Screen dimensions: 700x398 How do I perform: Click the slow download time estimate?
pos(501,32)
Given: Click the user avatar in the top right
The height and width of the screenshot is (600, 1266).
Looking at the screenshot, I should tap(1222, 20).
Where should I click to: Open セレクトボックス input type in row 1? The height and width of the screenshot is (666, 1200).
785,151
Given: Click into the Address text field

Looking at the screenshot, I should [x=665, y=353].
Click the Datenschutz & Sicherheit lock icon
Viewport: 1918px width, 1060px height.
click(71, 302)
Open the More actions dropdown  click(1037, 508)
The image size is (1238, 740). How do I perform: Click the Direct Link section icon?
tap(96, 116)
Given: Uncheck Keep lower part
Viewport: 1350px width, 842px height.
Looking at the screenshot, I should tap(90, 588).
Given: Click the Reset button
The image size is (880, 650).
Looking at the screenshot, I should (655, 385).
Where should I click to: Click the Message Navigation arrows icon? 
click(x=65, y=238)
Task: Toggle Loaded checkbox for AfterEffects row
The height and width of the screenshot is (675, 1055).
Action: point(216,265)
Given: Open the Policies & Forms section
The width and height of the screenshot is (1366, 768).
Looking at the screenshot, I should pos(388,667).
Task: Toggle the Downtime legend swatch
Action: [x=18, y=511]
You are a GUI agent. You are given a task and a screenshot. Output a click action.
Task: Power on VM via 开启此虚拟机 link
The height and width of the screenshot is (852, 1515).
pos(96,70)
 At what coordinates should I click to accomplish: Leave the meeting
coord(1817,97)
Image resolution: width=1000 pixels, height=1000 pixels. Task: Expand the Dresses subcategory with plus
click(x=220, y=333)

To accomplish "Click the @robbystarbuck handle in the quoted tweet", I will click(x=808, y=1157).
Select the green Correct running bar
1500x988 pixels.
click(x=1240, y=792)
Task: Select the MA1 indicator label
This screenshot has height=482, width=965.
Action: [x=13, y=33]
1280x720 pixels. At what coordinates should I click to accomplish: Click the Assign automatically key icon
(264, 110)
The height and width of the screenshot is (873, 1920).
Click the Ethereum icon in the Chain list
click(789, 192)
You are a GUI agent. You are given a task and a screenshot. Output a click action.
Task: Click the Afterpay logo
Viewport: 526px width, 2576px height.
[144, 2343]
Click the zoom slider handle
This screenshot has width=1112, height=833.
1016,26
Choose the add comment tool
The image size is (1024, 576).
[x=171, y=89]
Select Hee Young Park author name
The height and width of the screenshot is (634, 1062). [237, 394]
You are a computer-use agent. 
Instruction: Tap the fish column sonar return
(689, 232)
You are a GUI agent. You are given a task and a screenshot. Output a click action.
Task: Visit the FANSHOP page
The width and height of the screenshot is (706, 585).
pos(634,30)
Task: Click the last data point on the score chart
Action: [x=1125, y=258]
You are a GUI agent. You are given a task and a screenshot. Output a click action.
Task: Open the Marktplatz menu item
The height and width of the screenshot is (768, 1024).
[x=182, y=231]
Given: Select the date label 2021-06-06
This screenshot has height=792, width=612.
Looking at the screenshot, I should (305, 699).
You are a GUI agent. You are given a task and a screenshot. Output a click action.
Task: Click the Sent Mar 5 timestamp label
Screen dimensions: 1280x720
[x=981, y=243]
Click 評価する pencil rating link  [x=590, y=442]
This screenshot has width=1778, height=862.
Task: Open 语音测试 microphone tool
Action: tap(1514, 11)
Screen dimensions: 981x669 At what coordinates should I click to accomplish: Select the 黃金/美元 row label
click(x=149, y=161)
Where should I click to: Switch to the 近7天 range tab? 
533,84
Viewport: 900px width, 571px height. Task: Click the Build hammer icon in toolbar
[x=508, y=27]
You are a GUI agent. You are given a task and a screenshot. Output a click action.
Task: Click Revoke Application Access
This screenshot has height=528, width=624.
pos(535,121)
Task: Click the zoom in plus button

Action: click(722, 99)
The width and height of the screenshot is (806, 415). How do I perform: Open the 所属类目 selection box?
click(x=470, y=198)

Instructions for the task | From the line holding "Where should I click to: Switch" to the final line of the data, output each line exactly and nothing more.

Written solution |
Where should I click to: Switch to the 近7天 range tab? 
533,84
Viewport: 900px width, 571px height. Task: Click the Build hammer icon in toolbar
[x=508, y=27]
You are a GUI agent. You are given a task and a screenshot. Output a click action.
Task: Click Revoke Application Access
This screenshot has height=528, width=624.
pos(535,121)
Task: Click the zoom in plus button

Action: click(722, 99)
The width and height of the screenshot is (806, 415). How do I perform: Open the 所属类目 selection box?
click(x=470, y=198)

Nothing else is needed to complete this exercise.